Not only is it annoying that after 45 minutes with the stereo turned up, the sound in the rear begins to get jarbeled..But also, I have to fade very heavy towards the front speakers for it to sound close to level, as the front does not seem to be amplified....

Thanks, I appreciate any and all input


----------



## rvanders37 (Jan 1, 2005)

Tf0r1 said:


> Hi,
> 
> I just bought my Dad's Maxima, and he was kind enough to have best buys install a brand new Pioneer cd/mp3 car stereo. All four of his old speakers were pretty much disintegrated, so I replaced all 4 of them..Than I noticed
> in the trunk below the deck (underneath) appears to be some kind of factory amp...The stock system from Nissan is called: "active sound", and is NOT a BOSE setup....It seems that the amp only boosts the rear speaker's at least at this point..Also, it gets very hot, and I notice after it gets that hot, the sound quality is horrible..Say after about 45 minutes of me cranking up the tunes in my way to work...
> ...


in the bose systems all the speakers were powered by an amplifier. what you are doing now is overdriving the amp with your new system. either bypass the amp (which is what i recommend) or get an aftermarket amp. and don't take it back to where you got the stereo installed. they should have caught this.


----------



## Tf0r1 (Jun 20, 2005)

rvanders37 said:


> in the bose systems all the speakers were powered by an amplifier. what you are doing now is overdriving the amp with your new system. either bypass the amp (which is what i recommend) or get an aftermarket amp. and don't take it back to where you got the stereo installed. they should have caught this.





I did some more research, and your advice is right on the money, than I saw your post... By the way, thanks for the good advice :thumbup: ..I just hope that "active" amp didnt hurt my head unit..Now that I own the car, Ill be doing most of the work myself..I am going to try to use the existing (stock) wiring and just bypass that crap amp.

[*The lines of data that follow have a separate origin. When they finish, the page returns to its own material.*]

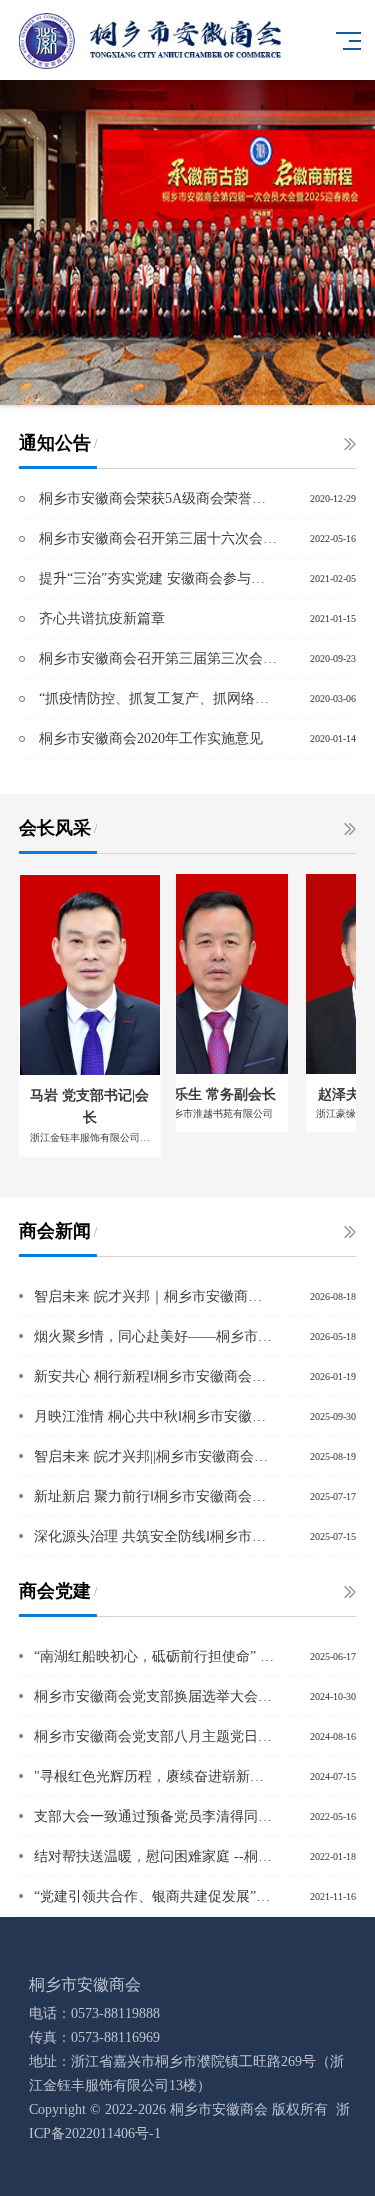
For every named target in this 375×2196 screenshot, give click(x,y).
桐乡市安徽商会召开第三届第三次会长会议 (158, 658)
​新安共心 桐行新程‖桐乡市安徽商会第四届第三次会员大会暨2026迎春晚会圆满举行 (155, 1376)
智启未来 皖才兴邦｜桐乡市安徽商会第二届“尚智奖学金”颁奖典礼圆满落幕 (155, 1296)
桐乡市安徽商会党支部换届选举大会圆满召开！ (155, 1696)
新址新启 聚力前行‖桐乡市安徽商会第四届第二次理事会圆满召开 (155, 1496)
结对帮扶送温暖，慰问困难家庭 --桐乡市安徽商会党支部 (155, 1856)
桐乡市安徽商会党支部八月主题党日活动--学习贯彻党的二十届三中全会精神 (155, 1736)
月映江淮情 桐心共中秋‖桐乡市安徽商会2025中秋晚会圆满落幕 (155, 1416)
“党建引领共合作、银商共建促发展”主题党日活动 (155, 1896)
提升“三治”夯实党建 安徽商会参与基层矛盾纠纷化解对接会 (158, 578)
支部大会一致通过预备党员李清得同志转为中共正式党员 (155, 1816)
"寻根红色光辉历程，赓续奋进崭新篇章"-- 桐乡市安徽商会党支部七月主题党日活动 (155, 1776)
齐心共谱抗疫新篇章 (102, 618)
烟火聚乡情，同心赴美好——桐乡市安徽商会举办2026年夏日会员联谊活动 (155, 1336)
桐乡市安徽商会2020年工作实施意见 (151, 738)
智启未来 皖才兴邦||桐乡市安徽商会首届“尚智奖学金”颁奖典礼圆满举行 (155, 1456)
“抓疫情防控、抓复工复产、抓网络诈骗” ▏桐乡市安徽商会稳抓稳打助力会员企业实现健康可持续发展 (158, 698)
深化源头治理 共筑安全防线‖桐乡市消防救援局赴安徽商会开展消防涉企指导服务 (155, 1536)
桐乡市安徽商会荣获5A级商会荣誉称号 (158, 498)
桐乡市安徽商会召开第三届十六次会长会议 (158, 538)
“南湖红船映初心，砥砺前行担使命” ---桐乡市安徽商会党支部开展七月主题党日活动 (155, 1656)
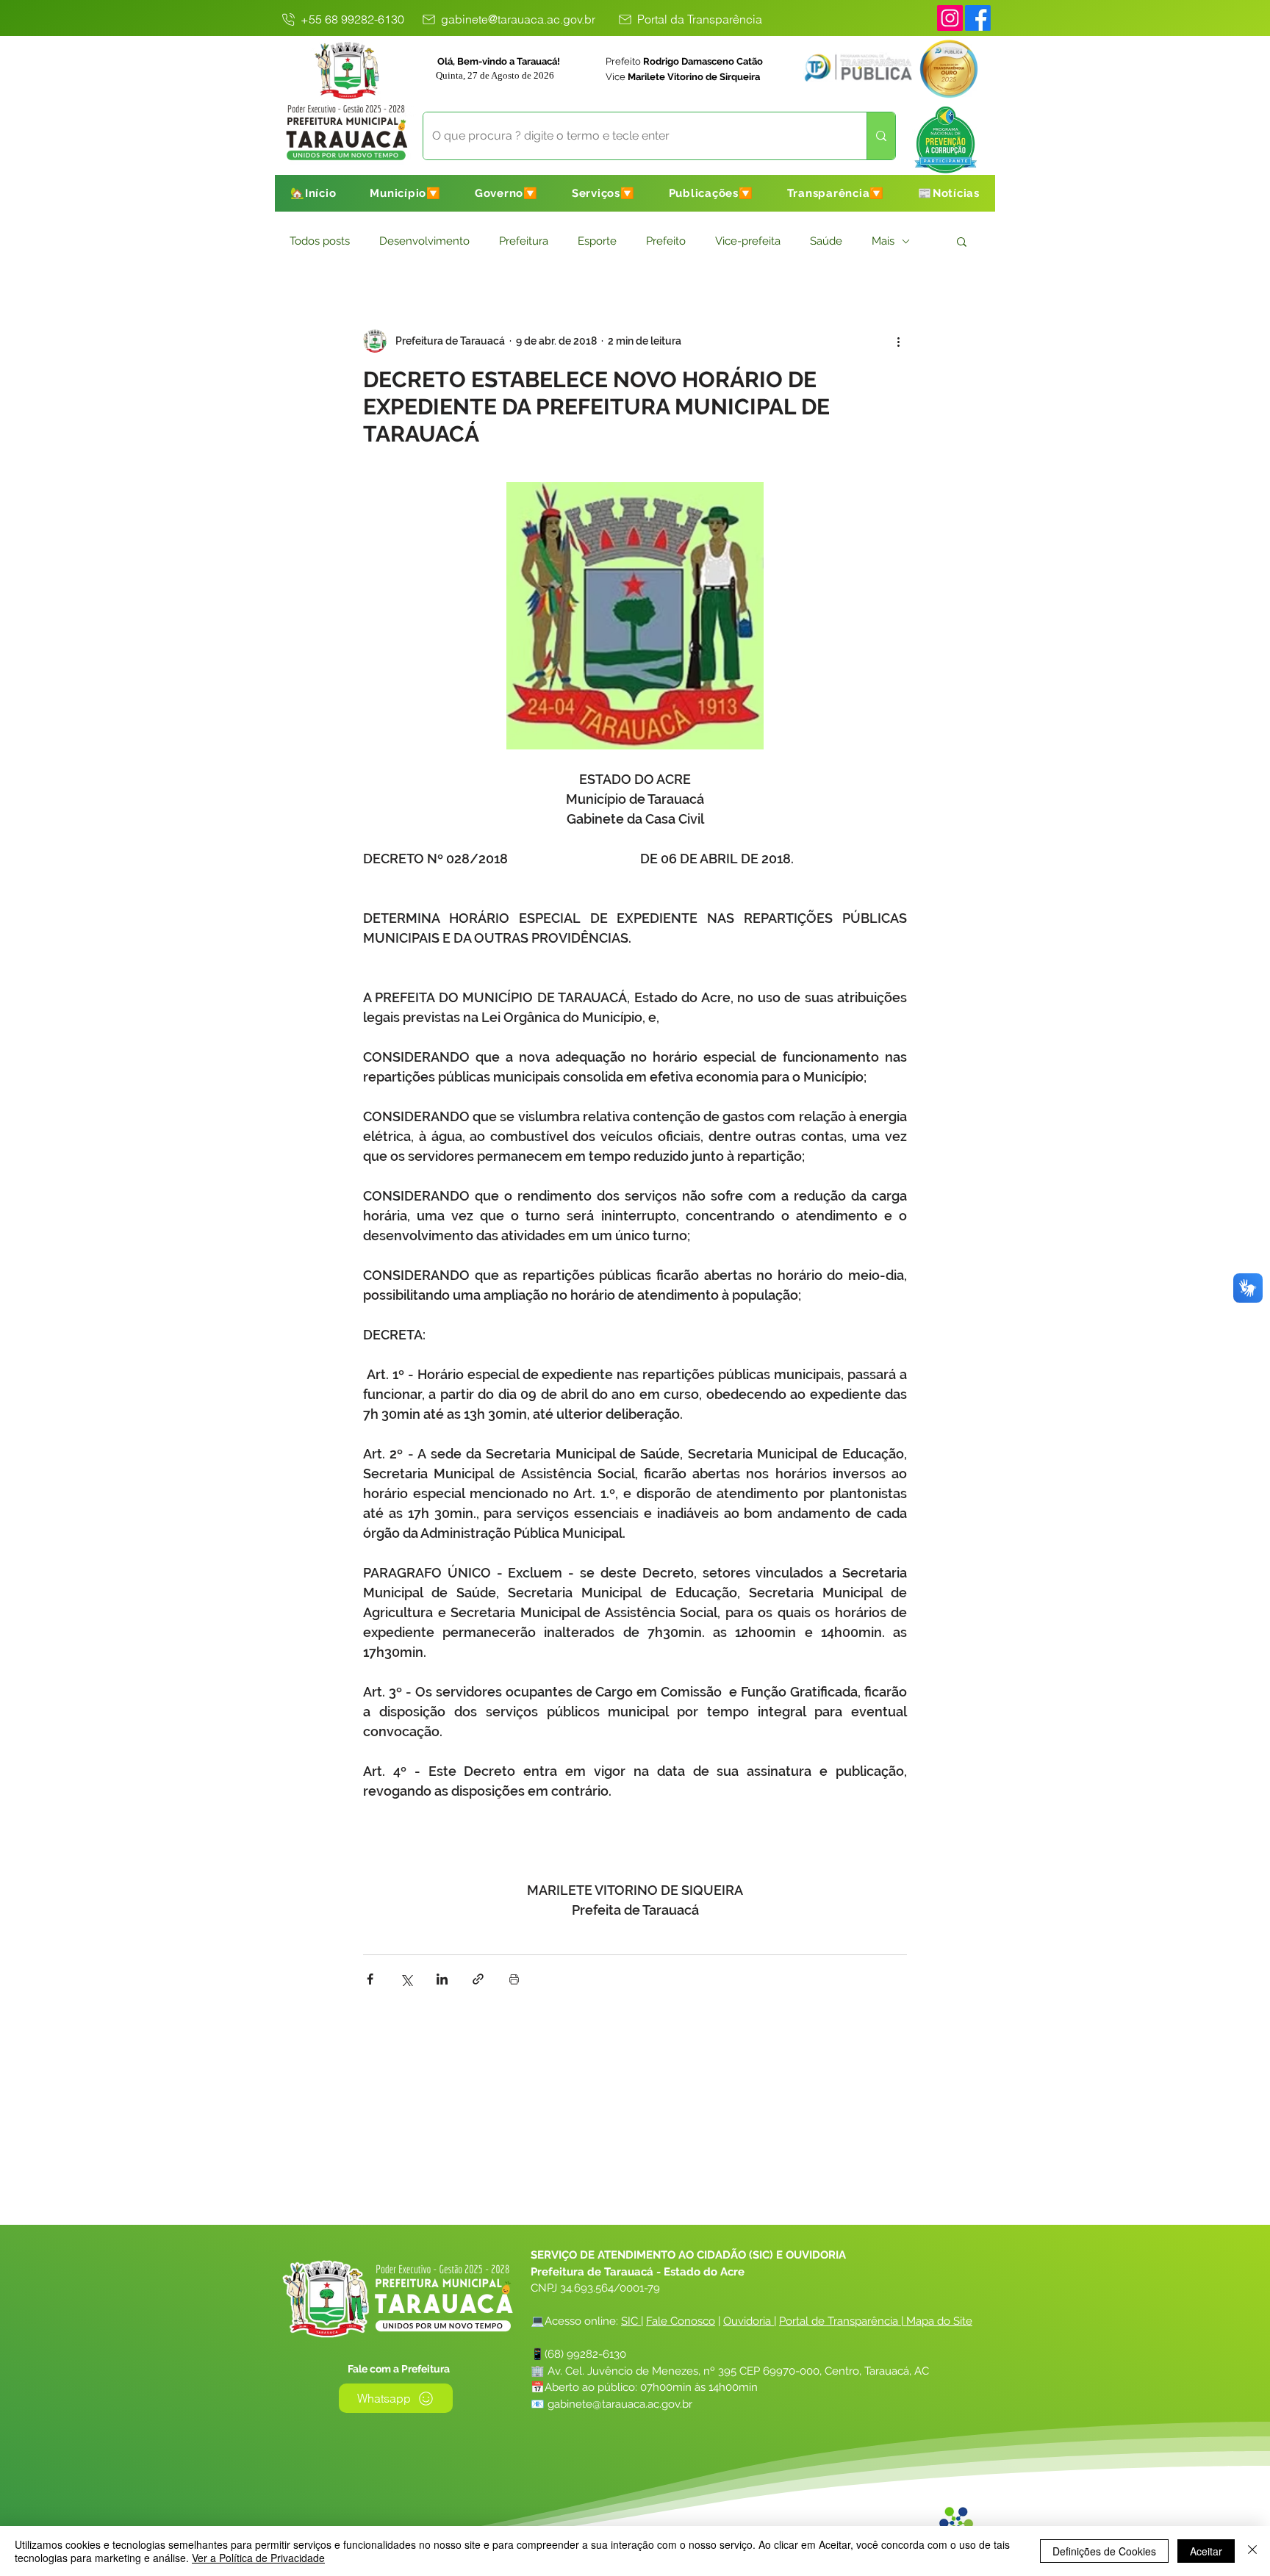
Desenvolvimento (424, 241)
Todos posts (320, 241)
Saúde (826, 241)
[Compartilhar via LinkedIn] (442, 1979)
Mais (883, 241)
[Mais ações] (898, 341)
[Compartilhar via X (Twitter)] (406, 1979)
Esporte (597, 241)
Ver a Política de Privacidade (258, 2557)
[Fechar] (1252, 2551)
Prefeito (666, 241)
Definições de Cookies (1104, 2551)
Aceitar (1206, 2551)
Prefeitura (523, 241)
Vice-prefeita (748, 241)
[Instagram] (950, 18)
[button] (405, 193)
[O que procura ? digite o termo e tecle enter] (881, 135)
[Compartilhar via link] (478, 1979)
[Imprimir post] (514, 1979)
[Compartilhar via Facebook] (370, 1979)
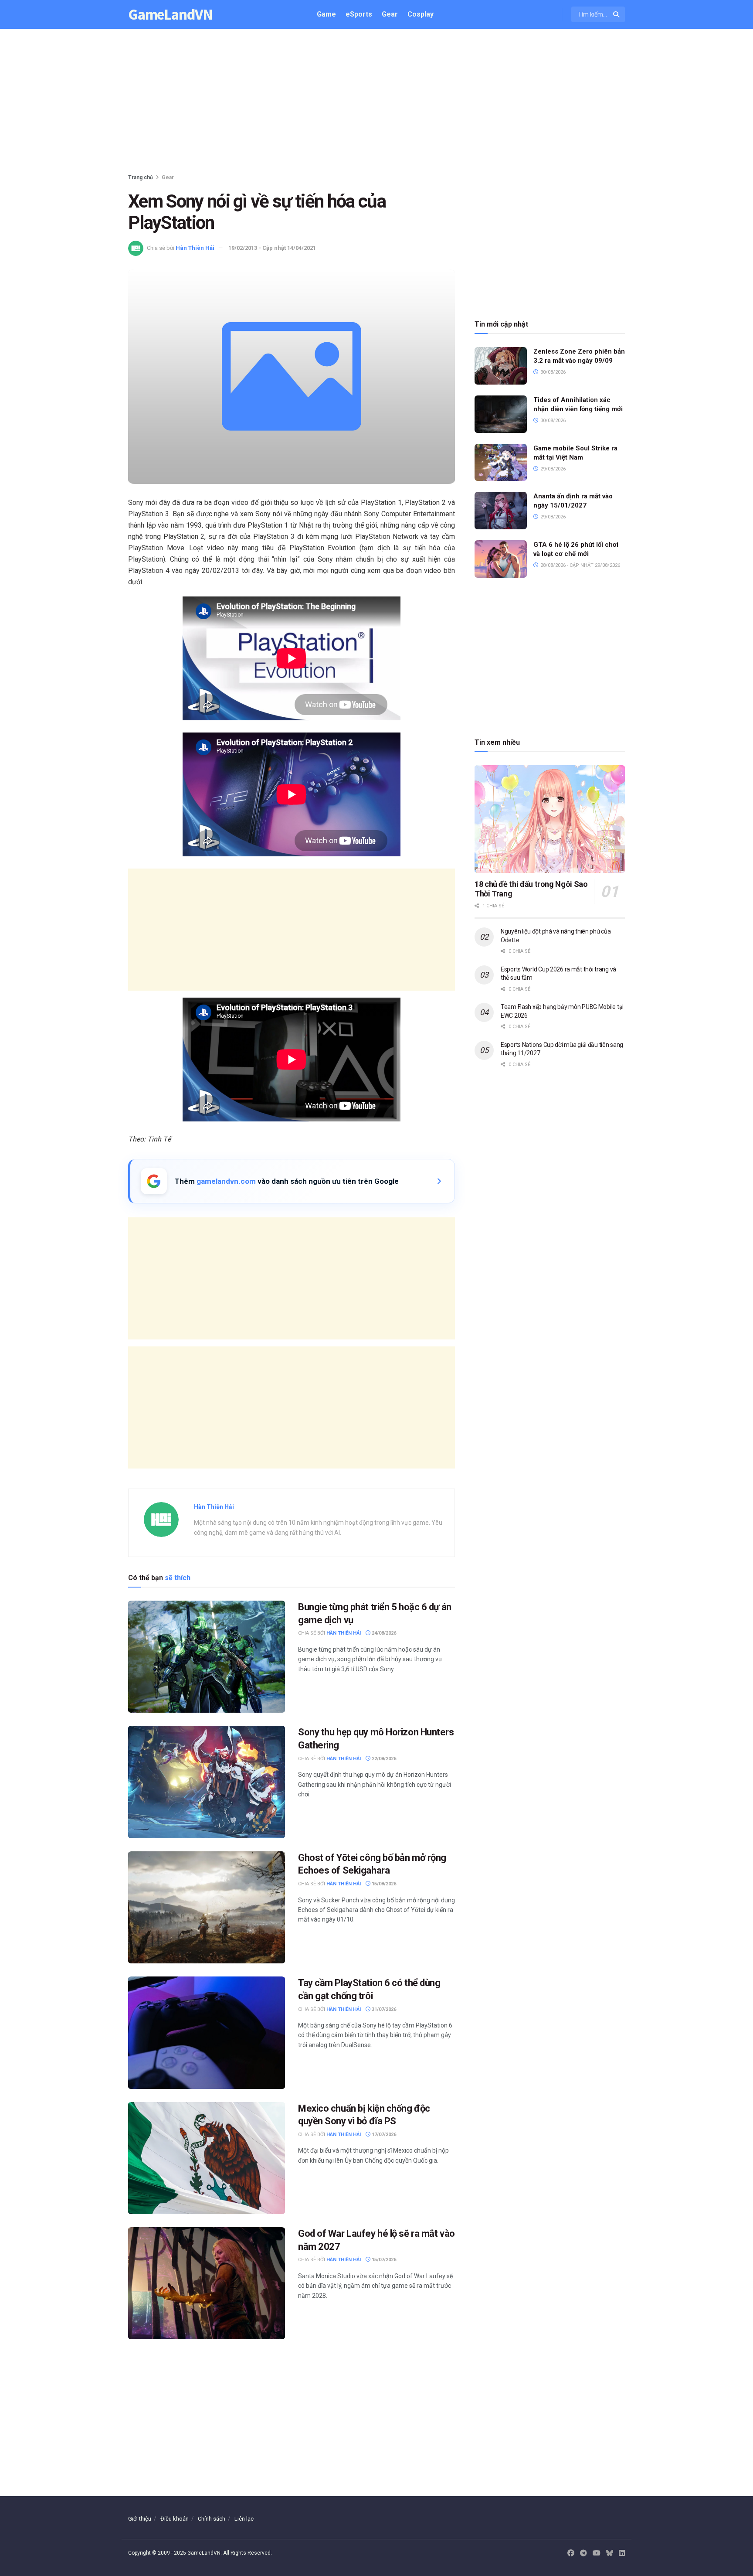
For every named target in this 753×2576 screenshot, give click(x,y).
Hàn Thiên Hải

I am really struggeling to find a wiring diagram though...Maybe just run new wire from the head to the speakers, harder but easier, if that makes any sense...


----------



## Matt93SE (Sep 17, 2003)

http://mattblehm.com/faq/rear_amp_bypass.txt

browse through my faq/ directory for more neato stuff you will probably need.


----------



## Tf0r1 (Jun 20, 2005)

Matt93SE said:


> http://mattblehm.com/faq/rear_amp_bypass.txt
> 
> browse through my faq/ directory for more neato stuff you will probably need.


WOW!!!! :jawdrop: You guys rock!!!

I have to say I'm very impressed with this forum, and its friendly, knowledgable members... This is my first Nissan, a 93 maxima with 56K original miles it, and its very clean.. I look forward to being a member here for a long time, and many more Nissans in the future.. Thanks again


----------